Technology and Climate Change

Ms. Larisa Dobriansky, Deputy Assistant Administrator, U.S. Department of Energy
Tenth Session of the Conference of the Parties to the UN Framework Convention on Climate Change
Buenos Aires, Argentina
December 16, 2004

Thank you, Chairman.

Without advanced technologies to transform the way we produce and use energy, the United States believes the world will be unable to achieve the Convention’s long-term objective for greenhouse gas emissions reductions. As a central element of President Bush’s climate change strategy, the United States is investing nearly $3 billion annually in a diversified portfolio of technology options that can provide abundant energy to power economic development and still meet our climate change objectives.
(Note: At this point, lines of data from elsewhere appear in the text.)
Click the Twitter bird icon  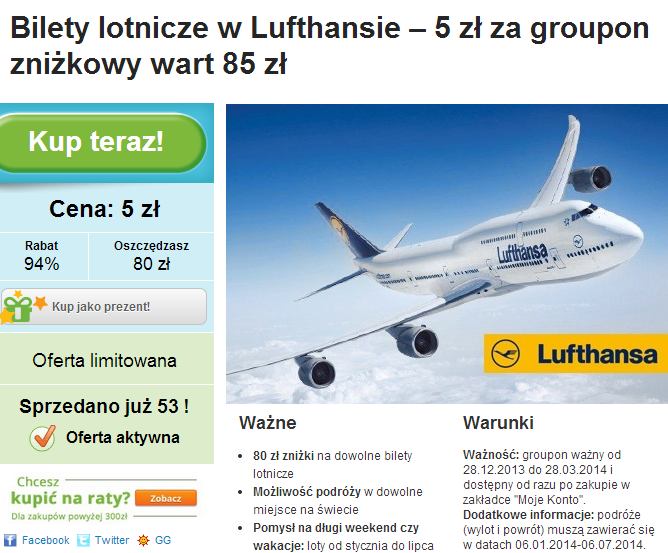(84, 540)
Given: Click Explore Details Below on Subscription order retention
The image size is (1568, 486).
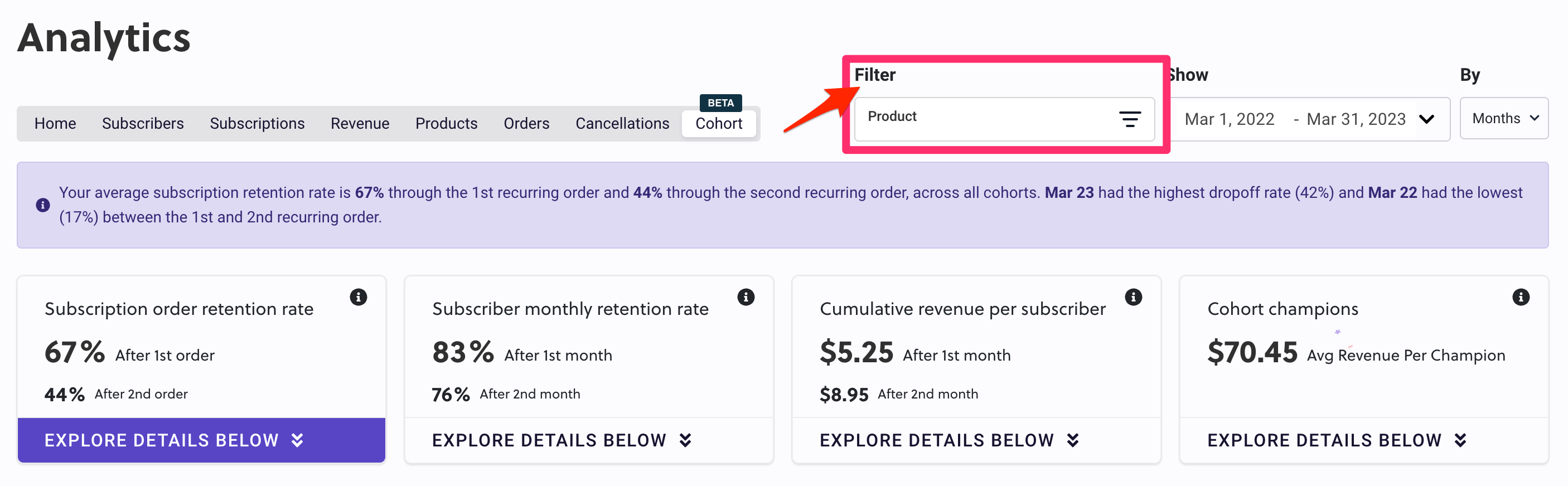Looking at the screenshot, I should point(201,440).
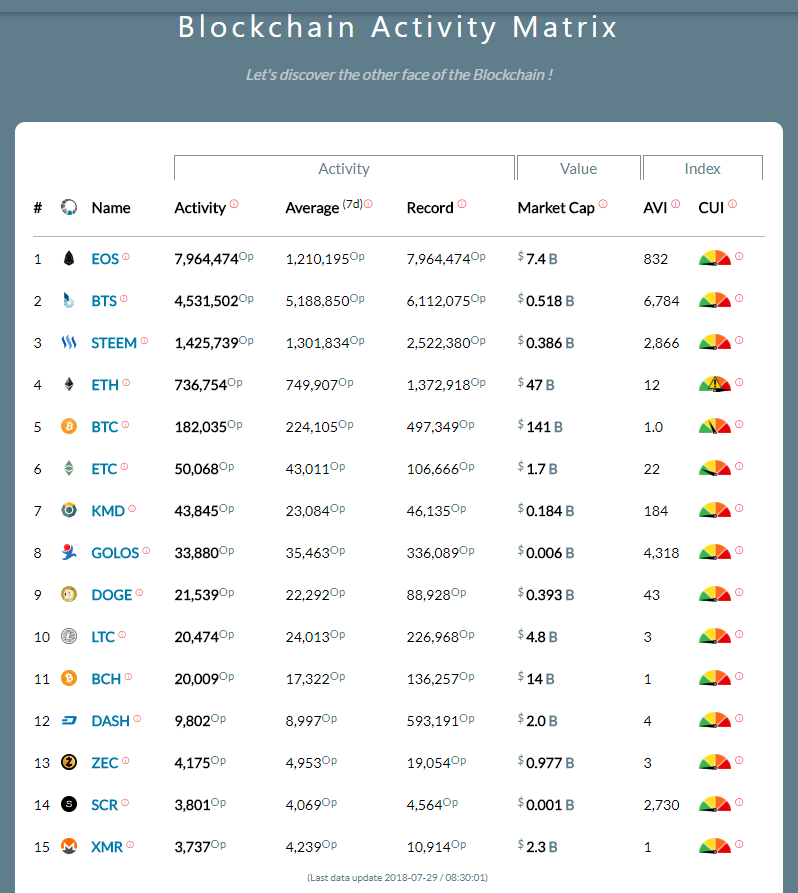The image size is (798, 893).
Task: Click the Record column header
Action: 430,208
We place great emphasis on leveraging resources through partnerships with businesses, academia, and other countries. Therefore, the United States is pleased to be involved in the following multilateral technology partnerships that will dramatically impact our ability to address climate change in an economically sensible way.

  • The U.S.-organized the Carbon Sequestration Leadership Forum provides its 17 members with a framework to foster the rapid development and deployment of cost-effective and environmentally safe carbon dioxide sequestration technologies.
  • In the International Partnership for the Hydrogen Economy, another U.S. initiative, 16 governments are working together to overcome the technological, financial, and institutional barriers to hasten the global transition to a hydrogen economy.
  • The Generation IV International Forum is a multilateral effort to develop the next generation of economical and safe nuclear reactors, and the ITER project, once established, will help us realize the promise of nuclear fusion.

Further, we are committed to the UK-initiated Renewable Energy and Energy Efficiency Partnership to expand the global markets for these systems and the Climate Technology Initiative to advance practical efforts to promote technology transfer to developing countries.

An important objective of U.S. participation in many of our collaborations, such as the Asia-Pacific Economic Cooperation forum, is to mobilize private sector investment by promoting innovative financing that reduces risks and transaction costs. These efforts are aimed at developing new policies and business models to create self-sustaining markets for financing energy efficiency, renewable, and infrastructure projects.

We also support the Expert Group on Technology Transfer’s efforts to build collaboration to accelerate technology transfer through a country-driven approach that recognizes the value of assessing technology needs to set priorities and creating the right conditions for investment.

This work furthers sustainable development by advancing broader economic and social goals. Nations that develop strong, market-based institutions will be in the best position to make the sustained investments necessary to manage climate change over the long term.

Thank you, Mr. Chairman, for the opportunity to share our perspective on this important topic.